Utility Theory Application
When developing a pricing strategy for the Vanda-Laye Corporation, the application of an appropriate business concept is necessary to avoid risks and obtain the desired profit. As such a methodology, the utility theory may be introduced. According to Rui, Liu, and Whinston (2017), this economic approach allows the party to make a decision to gain the desired result of the changes while avoiding the threat of financial bankruptcy.
To assess the success of a particular pricing strategy, it is essential to take into account those indicators that are planned over a certain period. In case financial calculations prove that the cost of goods in a certain range will provide an opportunity to obtain the necessary revenue without any damage to the assets of the enterprise, the considered course of work will justify its effectiveness. Therefore, the utility theory is the mechanism that reduces the risk of possible losses.
Information to Assess the Company’s Cost and Revenue Relationships
In order to assess cost and revenue relationships, several factors need to be taken into account, and one of them is the level of customization. As Wang, Lee, Fang, and Ma (2017) note, this indicator determines the number of potential consumers of a product, its relevance in the market, and, as a result, possible costs for its production. Another evaluation criterion is operations management within the company under consideration. According to Wang et al. (2017), this factor is the coordinating mechanism that determines which course the leadership of a corporation takes and which resources it has. Competent management policies may allow determining cost and revenue relationships based on the analysis of current performance indicators and future development prospects.
Impact of Supply and Demand on the Company’s Pricing Strategy
The evaluation of such aspects of business activity as supply and demand is an important procedure that allows obtaining relevant information about consumer interest and, thereby, establishing the correct pricing strategy. Data about how much customers are willing to pay for a particular product could enable the company to calculate the production volume and deliver as many goods to the market as required according to demand.

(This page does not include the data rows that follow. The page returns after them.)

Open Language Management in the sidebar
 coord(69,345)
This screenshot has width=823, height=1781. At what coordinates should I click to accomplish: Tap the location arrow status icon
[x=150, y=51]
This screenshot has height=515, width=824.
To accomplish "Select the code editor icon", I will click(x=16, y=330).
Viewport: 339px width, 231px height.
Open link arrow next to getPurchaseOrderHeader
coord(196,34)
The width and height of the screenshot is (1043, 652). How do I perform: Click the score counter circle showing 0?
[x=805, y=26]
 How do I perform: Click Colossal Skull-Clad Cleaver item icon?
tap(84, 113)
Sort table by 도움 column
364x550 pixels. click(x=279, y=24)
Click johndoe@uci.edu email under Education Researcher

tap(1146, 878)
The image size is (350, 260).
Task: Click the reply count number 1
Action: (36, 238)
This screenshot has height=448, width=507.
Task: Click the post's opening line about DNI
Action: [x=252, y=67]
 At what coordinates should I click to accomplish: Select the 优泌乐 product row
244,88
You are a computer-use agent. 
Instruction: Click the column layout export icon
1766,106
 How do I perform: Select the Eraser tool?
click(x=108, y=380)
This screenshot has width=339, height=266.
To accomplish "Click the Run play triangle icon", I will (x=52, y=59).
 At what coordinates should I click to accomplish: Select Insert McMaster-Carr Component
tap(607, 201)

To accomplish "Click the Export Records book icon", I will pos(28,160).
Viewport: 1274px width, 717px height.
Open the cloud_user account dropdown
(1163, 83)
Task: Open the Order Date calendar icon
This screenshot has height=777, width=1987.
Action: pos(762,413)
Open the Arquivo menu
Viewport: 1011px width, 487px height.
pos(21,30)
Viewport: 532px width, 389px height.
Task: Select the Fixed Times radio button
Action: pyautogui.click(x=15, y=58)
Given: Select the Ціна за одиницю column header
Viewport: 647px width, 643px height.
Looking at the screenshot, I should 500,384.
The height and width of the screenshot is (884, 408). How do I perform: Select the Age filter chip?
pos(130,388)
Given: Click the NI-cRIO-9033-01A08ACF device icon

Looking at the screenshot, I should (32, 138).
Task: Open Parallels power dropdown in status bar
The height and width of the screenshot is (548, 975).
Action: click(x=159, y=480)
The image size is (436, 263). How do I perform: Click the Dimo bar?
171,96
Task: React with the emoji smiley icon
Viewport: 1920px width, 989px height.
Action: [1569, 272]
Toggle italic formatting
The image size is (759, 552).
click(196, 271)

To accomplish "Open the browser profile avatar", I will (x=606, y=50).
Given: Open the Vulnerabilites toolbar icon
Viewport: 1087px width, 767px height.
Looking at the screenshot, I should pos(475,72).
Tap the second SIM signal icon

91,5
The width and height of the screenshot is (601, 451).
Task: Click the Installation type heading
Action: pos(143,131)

As Tate, Mollenkopf, Stank, and Da Silva (2015) argue, “bringing the supply and demand sides of an enterprise together can represent a significant opportunity for efficiency and value creation” (p. 16). Thus, when having information concerning the interests of consumers, it is possible to avoid excess production and concentrate forces on the delivery of the volume of the required goods at the desired price.
The utility theory introduced to calculate the pricing strategy of the enterprise may be as essential as determining the relationships between cost and revenue. The level of customization and the peculiarities of operations managements are those criteria that should be taken into account when assessing the production profitability of the Vanda-Laye Corporation. Supply and demand indicators are the criteria that influence the company’s pricing strategy and help to define customer’s interests.
Rui, H., Liu, D., & Whinston, A. (2017). Allocation and pricing of substitutable goods: Theory and algorithm. Production and Operations Management, 26(5), 767-783. Web.
Tate, W. L., Mollenkopf, D., Stank, T., & Da Silva, A. L. (2015). Integrating supply and demand. MIT Sloan Management Review, 56(4), 16-19.
Wang, Y., Lee, J., Fang, E., & Ma, S. (2017). Project customization and the supplier revenue-cost dilemmas: The critical roles of supplier-customer coordination. Journal of Marketing, 81(1), 136-154. Web.